This question would best be addressed to Wendell, as he is the only person that i know owns both cpu's, however i dont dare ask a hardware question in inbox.exe.
Im building a home VM server soon, either running either esxi, xen, or proxmox. I am attracted to the new 8 core atom boards, but dont want to be limited on power, so i am also considering an underclocked fx-8350. the question is, to anyone who has experience with both systems, will i feel limited by cpu power on the Atom C2758, and if so will it be enough to justify going with the 8350 at 5x the TDP?
maybe not exactly what you looking for, but I am using a 55W TDP i3 3250 for OS Win 2012 Server, with pfsense and xpenology both in Hyper V. CPU is plenty fine, using 16GB RAM, wifi for pfsense, intel quad nic. g/l
I can't speak for the Atom board but I've got an FX 6300 running Proxmox on an el cheapo mATX board and it works great. Do invest in an aftermarket heatsink though... The stock AMD one is so bad if you put it over an ice cube it would probably make it melt. The CPU is great but the cooler might as well be fire in a box.
I guess the question should be what are you trying to run on this virtual server? That little avaton board could handle some small vms, but depends on what they are.
The atom board would do great with containers, but based on my experiences with KVM it would crawl with KVM VMs. A low clockspeed chip like that generally seems to give lower performance than a higher clockspeed chip with less cores.
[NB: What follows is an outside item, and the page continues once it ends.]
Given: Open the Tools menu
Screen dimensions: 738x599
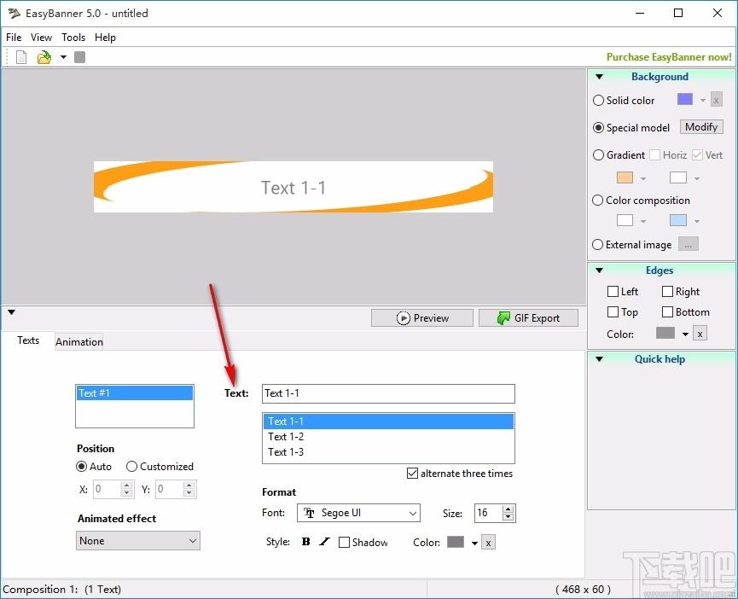Looking at the screenshot, I should [x=73, y=38].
That's just my experience but personally I'd get an 6300 and a Gigabyte GA-78LMT-USB3 board and 16GB of ram and a couple WD 2TH Red drives
I personally own a Avoton Super micro board and in a few words its absolutely amazing. It almost as fast as a v3 Xeon and it has more cores to work with for virtualization. It was quite pricey, but for the level of performance you get in such a tiny powered envelope its well worth it. Its nice having 8 physical 2.5ghz cores to play with rather then 4 with hyper threading. Don't let hyper threading fool you, in some cases it can actually slow down virtualization rather then speeding it up.
Wait, the avotons are 2.5ghz? I thought they were 1.5ghz...on second thought if that's the case the avoton board might be perfect for this...I just know KVM seems to do better for me on higher clockspeed CPUs so if its 1.5 it may be sluggish but if its 2.5 and you have the money I'd go for it.
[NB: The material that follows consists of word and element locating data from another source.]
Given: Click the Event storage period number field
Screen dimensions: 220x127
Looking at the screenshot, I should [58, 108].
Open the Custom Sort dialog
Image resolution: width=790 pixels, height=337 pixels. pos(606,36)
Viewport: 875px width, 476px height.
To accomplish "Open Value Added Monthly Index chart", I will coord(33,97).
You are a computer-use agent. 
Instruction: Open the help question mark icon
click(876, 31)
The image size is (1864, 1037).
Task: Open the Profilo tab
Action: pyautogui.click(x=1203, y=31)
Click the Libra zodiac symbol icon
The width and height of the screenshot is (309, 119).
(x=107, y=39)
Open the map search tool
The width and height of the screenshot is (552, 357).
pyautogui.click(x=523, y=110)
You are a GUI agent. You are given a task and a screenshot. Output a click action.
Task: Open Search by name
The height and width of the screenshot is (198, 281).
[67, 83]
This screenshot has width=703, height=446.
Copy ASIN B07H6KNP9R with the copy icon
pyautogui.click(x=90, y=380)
Yessir, sorry its 2.4Ghz X 8 cores with AES acceleration. At one point I had everything on my network virtualized on it using proxmox....(pfsense, windows server 2008R2, web server, etc.) The supermicro board I have has quad intel nics :) and I believe I was only drawing around 50-60 watts from the wall. Built it in one of these sexy little beasts.
Again I will reiterate. It depends on the virtualization work you are doing.
The avaton does not support vt-d, only vt-x, meaning simply that you will be unable to do a pci device pass-through to a guest OS. If you wanted to do any gpu work, or maybe a pass-through to a raid controller (why I dunno, but just throwing that out there) this could be a large problem.
Now, if you don't need that feature, yes, it could do some small virtual guests, but again, it depends on what you are doing on those guests. Realize that multi-core benchmarks place this cpu around the area of an i3 4130.
Let's say you want one virtual for, say, a small *nix minecraft server, and another to serve as a *nix nas, and another to test out the new windon't (pun intended) 10, or possibly what psigus did above, It would be able to do this relatively well.
However, for testing larger virtualization deployments, I suggest you look elsewhere.
It just depends on how big of a virtualized environment you want, and what features you are looking for. You can't simply place a blanket on a chip saying it's "good" or "bad". It always depends on the workload.